Editor’s blog Wednesday 29 September 2010: Burnham on NHS battles ahead
Andy Burnham’s speech this morning to the Labour Party conference was a belligerent little number. It could really have done without the extravagantly unfunny joke about Nick Clegg’s tie colour, riffing on ‘Tie A Yellow Ribbon Round The Old Oak Tree’.
He is pushing hard on the National Care Service concept, to be funded by a ‘care levy’ on wealth and property left after death. Expect interesting arguments to develop on this about inter-generational fairness - and property prices, the rise in which will drag many, many more families into this bracket (who are already being hit with a 40% inheritance tax demand, at what is not a great time for anybody).
Selling a new tax in the economic climate of 2014-15 may be quite an ask. We shall see.
Hugging the media a tad less closely
He echoed the lines in Mili-E’s speech yesterday, warning about media obsession: ”Thank God Nye Bevan wasn't the kind of man who worried about what the Daily Mail might say. If he was, we might never have had an NHS. So, going forward, let’s worry a bit less about what the media might say and do what we know to be right”.
It is impossible to predict the media’s temperature in a few years’ time. The cuts have not even been announced yet, let alone introduced. There are probably further tax rises to come, and VAT has not yet risen to 20%.
The automatic anti-Labour hostility in most of the media of the 1980s may never return with the same vigour. Indeed, the lack of media support this spring still did not prevent a fairly badly-performing Labour government coming second and not being wiped out. The era of ‘It's The Sun Wot Won It’ may be fading.
But obituaries would be premature: the media remain important – remember the televised debates and Clegg’s boost.
Nevertheless, Labour are right to see that living in fear of the shadow of Paul Dacre led them to much idiotic policymaking and the appearance of activity in office. Striking the right balance and tone with the media will be a key challenge, if they want to win the next election.

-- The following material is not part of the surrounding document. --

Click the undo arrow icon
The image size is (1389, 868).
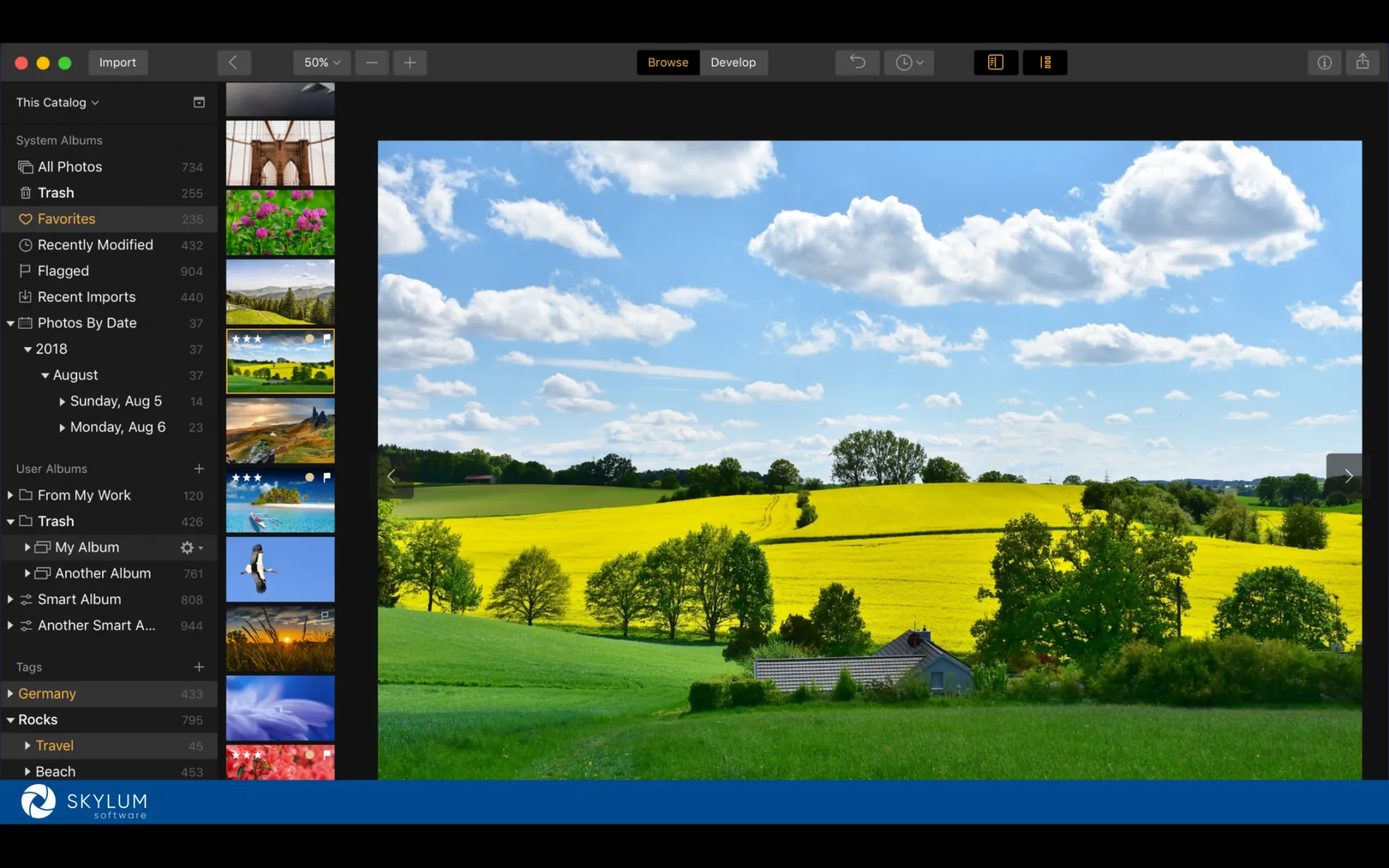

Fight for your right to be the NHS party
Quoting Aneurin Bevan’s dictum about the NHS being ”a real piece of socialism”, Burnham went on to point out (rightly) that the White Paper’s plans for a huge top-down redisorganisation of the NHS were in neither the Conservative manifesto, nor in the Coalition Agreement.
He called for “stability” and ”to put these dangerous plans on hold”, citing the Commonwealth Fund’s appraisal of the NHS as among the best health systems in the world (and as all HPI readers well know, that’s all about what comparators you choose).

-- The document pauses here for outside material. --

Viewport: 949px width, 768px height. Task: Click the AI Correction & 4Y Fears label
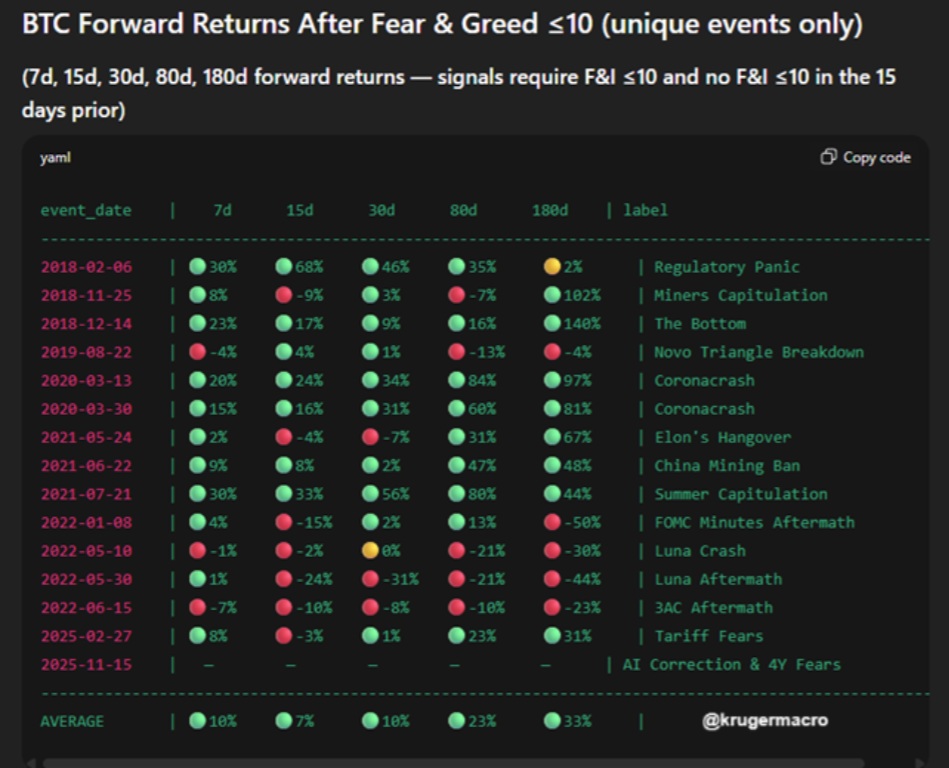coord(731,664)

Burnham pushed aggressively at an envelope, referring to the 2-week cancer waiting targets and implicitly conflating it with other abolished targets. This is less-than-honest stuff. He knows that Health Minister Simon Burns clarified that the cancer target is being kept.

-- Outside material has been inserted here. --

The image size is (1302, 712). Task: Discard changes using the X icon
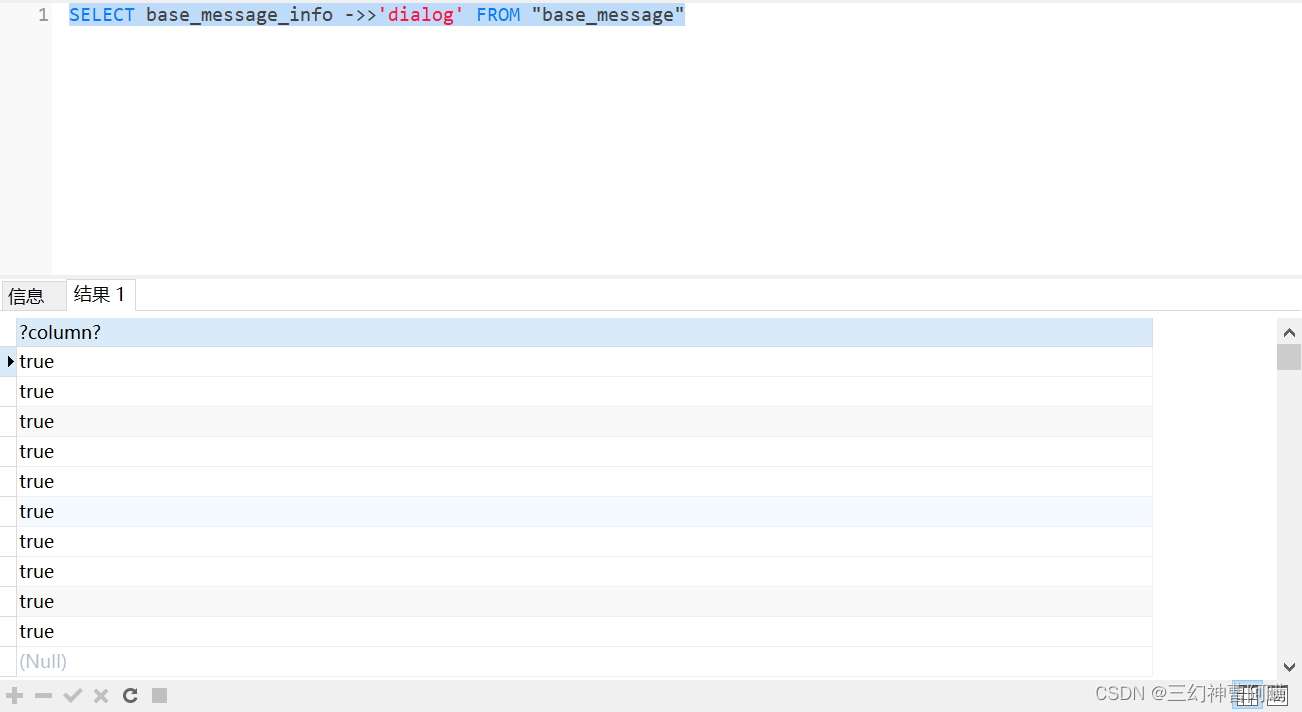[x=100, y=695]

Naughty-naughty, Mr B! Surely that’s “the old politics”?
NHS managers got a much-needed dose of love, too - ”Tens of thousands of decent, hard-working PCT staff have been told they are simply expendable. It's no way to treat loyal people who helped put the NHS back on its feet. I tell them today that I value your contribution and the country should too”.
At some point, he’s going to be asked whether he would recreate the old NHS bureaucracy, of course.
He could have made much more of GPs’ emerging unwillingness to offer wholehearted support for their new leadership in commissioning, using only the slightly unfocused, “If the Royal College of GPs and the BMA can't support your plans, something is seriously wrong”. There was much more to be made of this quarter-hearted support from the very people whose involvement is central to the White Paper’s success.
The speech was spirited, and hit some of its goals (as Burnham himself did, in the eve-of-conference ‘media vs. MPs’ football match). He has announced his candidacy for the shadow cabinet elections.
Is Burnham the striker Labour needs?